Wherever a line below holds the word "will", copy that line.
━━━ Study material
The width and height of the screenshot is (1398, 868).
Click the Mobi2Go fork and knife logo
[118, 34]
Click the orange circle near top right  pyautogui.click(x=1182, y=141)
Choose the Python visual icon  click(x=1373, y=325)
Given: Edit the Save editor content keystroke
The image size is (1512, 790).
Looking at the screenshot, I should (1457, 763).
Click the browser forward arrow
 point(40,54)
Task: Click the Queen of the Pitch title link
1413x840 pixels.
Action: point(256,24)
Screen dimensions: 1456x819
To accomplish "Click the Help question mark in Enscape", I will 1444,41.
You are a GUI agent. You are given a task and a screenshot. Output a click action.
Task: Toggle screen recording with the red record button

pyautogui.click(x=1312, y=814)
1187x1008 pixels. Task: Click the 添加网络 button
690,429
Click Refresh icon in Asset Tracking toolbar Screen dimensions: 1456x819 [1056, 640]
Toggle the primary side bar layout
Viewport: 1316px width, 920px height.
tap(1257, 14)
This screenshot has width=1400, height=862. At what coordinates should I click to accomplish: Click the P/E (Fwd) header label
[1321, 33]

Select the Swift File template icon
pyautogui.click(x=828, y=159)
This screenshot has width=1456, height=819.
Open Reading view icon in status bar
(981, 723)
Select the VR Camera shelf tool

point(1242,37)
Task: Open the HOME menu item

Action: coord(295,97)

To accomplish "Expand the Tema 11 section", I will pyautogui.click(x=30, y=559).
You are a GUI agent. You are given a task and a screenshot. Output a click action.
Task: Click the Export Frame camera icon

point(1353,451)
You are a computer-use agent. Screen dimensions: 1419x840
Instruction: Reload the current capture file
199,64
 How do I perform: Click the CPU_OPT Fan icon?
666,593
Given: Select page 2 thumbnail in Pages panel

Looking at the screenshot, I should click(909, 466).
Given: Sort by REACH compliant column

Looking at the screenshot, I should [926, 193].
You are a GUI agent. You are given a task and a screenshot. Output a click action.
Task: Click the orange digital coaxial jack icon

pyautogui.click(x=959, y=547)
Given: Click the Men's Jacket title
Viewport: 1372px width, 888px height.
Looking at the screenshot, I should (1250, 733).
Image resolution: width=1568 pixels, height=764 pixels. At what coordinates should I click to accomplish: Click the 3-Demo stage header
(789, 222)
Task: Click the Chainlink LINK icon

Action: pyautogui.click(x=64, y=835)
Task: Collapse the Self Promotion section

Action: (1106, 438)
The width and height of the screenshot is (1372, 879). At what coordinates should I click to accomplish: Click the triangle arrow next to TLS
━━━━━━
• **Solution for this task**:
To accomplish "Click the Help question mark in Enscape", I will 1444,41.
To accomplish "Expand the Tema 11 section", I will pyautogui.click(x=30, y=559).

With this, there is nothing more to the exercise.